By: Susan P. White

When a company is faced with defending itself against a large claim, it often requires the availability of insurance proceeds from not just the company’s primary insurer, but also from its excess insurance layers.  In this scenario, however, excess insurers sometimes will refuse to step in after exhaustion of the underlying insurance layers, arguing that the exhaustion of those underlying layers was wrongful due to payments for uncovered claims.  The excess insurer’s argument that its policy has not been triggered threatens to leave the insured exposed for such amounts.

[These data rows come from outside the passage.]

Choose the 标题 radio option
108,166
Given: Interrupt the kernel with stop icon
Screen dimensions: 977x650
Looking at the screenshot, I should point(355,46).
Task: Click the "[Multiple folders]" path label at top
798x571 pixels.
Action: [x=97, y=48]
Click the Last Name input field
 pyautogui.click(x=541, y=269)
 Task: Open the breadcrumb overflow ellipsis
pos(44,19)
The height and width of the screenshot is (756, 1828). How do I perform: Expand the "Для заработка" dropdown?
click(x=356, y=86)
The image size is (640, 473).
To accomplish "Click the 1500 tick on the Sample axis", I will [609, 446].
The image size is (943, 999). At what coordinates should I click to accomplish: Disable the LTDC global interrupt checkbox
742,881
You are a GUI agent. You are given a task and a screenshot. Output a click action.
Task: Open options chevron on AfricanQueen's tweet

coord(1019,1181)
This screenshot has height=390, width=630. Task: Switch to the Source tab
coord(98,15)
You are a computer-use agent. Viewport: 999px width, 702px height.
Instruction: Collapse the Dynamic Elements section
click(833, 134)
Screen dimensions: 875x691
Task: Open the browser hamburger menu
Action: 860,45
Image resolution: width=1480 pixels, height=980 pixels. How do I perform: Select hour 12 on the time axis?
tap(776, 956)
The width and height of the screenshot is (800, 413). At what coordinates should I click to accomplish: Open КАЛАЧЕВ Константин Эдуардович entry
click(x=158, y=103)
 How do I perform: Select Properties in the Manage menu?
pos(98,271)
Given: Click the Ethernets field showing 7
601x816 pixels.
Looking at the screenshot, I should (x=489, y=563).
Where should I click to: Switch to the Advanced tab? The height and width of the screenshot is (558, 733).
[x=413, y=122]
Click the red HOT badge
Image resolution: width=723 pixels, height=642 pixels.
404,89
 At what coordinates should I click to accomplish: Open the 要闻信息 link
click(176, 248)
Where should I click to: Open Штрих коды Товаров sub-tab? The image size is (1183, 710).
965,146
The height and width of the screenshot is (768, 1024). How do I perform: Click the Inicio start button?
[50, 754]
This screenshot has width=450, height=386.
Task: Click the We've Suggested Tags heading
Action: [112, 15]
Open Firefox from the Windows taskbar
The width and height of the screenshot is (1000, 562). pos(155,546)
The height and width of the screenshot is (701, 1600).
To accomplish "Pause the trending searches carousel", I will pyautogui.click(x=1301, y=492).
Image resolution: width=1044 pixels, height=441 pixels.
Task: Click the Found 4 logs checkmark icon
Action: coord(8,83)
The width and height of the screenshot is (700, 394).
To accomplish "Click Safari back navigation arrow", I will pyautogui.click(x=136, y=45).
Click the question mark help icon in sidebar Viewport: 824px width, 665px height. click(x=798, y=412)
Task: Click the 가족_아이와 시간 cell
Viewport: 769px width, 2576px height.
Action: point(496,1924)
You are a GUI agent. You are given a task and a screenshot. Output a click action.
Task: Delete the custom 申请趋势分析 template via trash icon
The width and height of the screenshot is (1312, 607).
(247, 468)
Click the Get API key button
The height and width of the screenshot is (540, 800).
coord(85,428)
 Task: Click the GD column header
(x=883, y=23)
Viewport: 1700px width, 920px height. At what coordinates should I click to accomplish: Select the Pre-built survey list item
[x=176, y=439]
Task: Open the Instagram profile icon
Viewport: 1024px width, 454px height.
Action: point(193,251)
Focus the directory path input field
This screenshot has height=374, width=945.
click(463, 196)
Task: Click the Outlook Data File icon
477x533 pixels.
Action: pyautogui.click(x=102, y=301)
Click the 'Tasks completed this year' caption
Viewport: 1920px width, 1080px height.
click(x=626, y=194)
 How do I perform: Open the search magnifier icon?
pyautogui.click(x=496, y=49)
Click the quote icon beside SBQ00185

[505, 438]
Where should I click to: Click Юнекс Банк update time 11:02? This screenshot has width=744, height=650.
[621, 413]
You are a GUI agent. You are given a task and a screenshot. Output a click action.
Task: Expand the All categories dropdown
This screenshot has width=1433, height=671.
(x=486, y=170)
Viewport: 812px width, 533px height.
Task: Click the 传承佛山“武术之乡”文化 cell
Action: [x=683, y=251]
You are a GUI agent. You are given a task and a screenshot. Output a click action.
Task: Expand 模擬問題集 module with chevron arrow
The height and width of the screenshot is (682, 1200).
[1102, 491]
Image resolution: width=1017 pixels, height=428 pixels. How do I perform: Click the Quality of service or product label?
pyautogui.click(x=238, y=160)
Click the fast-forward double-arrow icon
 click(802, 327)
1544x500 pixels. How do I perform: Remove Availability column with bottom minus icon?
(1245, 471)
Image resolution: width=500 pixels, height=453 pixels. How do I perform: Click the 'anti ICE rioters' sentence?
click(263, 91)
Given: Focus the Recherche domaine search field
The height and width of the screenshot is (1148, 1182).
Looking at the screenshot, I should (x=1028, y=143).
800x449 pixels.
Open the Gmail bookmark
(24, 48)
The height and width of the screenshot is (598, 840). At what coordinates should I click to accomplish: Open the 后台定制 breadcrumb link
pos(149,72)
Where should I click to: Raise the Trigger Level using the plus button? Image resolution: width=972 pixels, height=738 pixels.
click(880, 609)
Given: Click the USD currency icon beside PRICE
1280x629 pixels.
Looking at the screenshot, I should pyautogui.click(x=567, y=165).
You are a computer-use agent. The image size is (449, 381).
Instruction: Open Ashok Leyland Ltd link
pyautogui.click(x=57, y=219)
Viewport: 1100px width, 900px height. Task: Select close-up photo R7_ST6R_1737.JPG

The Ninth Circuit Court of Appeal addressed this issue on September 14, 2020, in AXIS Reinsurance Co. v. Northrop Grumman Corporation, No. 19-55135, 2020 WL 5509743 (9th Cir. Sept. 14, 2020), and severely limited an excess insurer’s ability to second-guess underlying insurers’ payment decisions.  The Court reversed the lower court’s decision, which had held that AXIS had overpaid Northrop’s settlement of a class action lawsuit, and thereby was entitled to reimbursement from Northrop, because Northrop’s underlying insurers “improperly exhausted” their policies.

The Ninth Circuit panel rejected AXIS’s argument, which it referred to as the “improper erosion” theory of recovery, that when an insured purchases multiple layers of insurance, the insured bears the risk that an excess insurer may disagree with the underlying insurer’s payment decisions and withhold payment of otherwise valid claims due to allegedly improper payments for uncovered loss.  The panel noted that AXIS’s argument, if accepted, “‘would undermine the confidence of both insureds and insurers in the dependability of settlements,’ eliminating one of the primary incentives for obtaining insurance in the first place.”

Instead, the Court adopted Northrop’s position – that an excess insurer (AXIS), not the insured (Northrop), must assume the risk that underlying insurers might adjust claims in a way that exhausts underlying limits and thus trigger that excess insurer’s coverage.  The panel adopted a “general rule” that an excess insurer cannot challenge underlying insurers’ payment decisions to argue that its own coverage layer has not been reached.

This “general rule” adopted by the Ninth Circuit was established previously in Costco Wholesale Corp. v. Arrowood Indem. Co., 387 F. Supp. 3d 1165 (W.D. Wash. 2019), a federal district court case out of Washington.  In Costco, a third layer excess insurer argued that “its policy should never have been triggered because the underlying insurers should have refused to pay some or all of the invoices submitted to them in relation to an $8 million class action settlement between Costco and its employees with over $30 million in defense fees.”  The insurer in that case argued that “each excess insurer in an insurance tower can force the insured to prove that every payment made by the underlying insurers fit the definition of ‘Loss.’”  The Costco court rejected this argument observing that an excess insurer generally “may not . . . second-guess the coverage determinations of the underlying insurers” absent a “contractual right to interfere in their adjustment processes.”

The Ninth Circuit panel, however, did note two exceptions to this “general rule” of no second guessing by excess insurers.  These two exceptions are (1) when an excess insurer includes specific language in its policy “reserving its right to contest ‘improper erosion’ by the underlying insurers under certain conditions,” – so long as such a provision is not forbidden by law or public policy of the state in which the insurer is operating; and (2) if an excess insurer can show that a lower-level insurer’s decision to cover a claim was motivated by fraud or bad faith.

Why it matters:  The AXIS decision protects insureds from being left holding the bag if an excess insurer objects and refuses to acknowledge that its policy has been triggered once underlying insurance has paid its limits.  This provides great protection to an insured that it will not be faced with the exhaustion of lower level insurance only to get met with an excess insurer’s refusal to then step in, based upon an argument that the underlying insurer’s exhaustion of its limits were somehow improper.

Moreover, while the panel did note two exceptions, these exceptions likely will not often come into play.  Historically, standard excess policies have not included explicit terms that reserve the right to contest “improper erosion” by the underlying insurers.  (Insureds should think twice about purchasing an excess policy containing such a provision in the future.)  Also, it would be difficult for an excess insurer to prove that one or more of the underlying insurers exhausted their policies fraudulently or in bad faith.  To be sure, it difficult for an excess insurer to prove what incentive the underlying insurer(s) had to improperly exhaust the underlying insurance.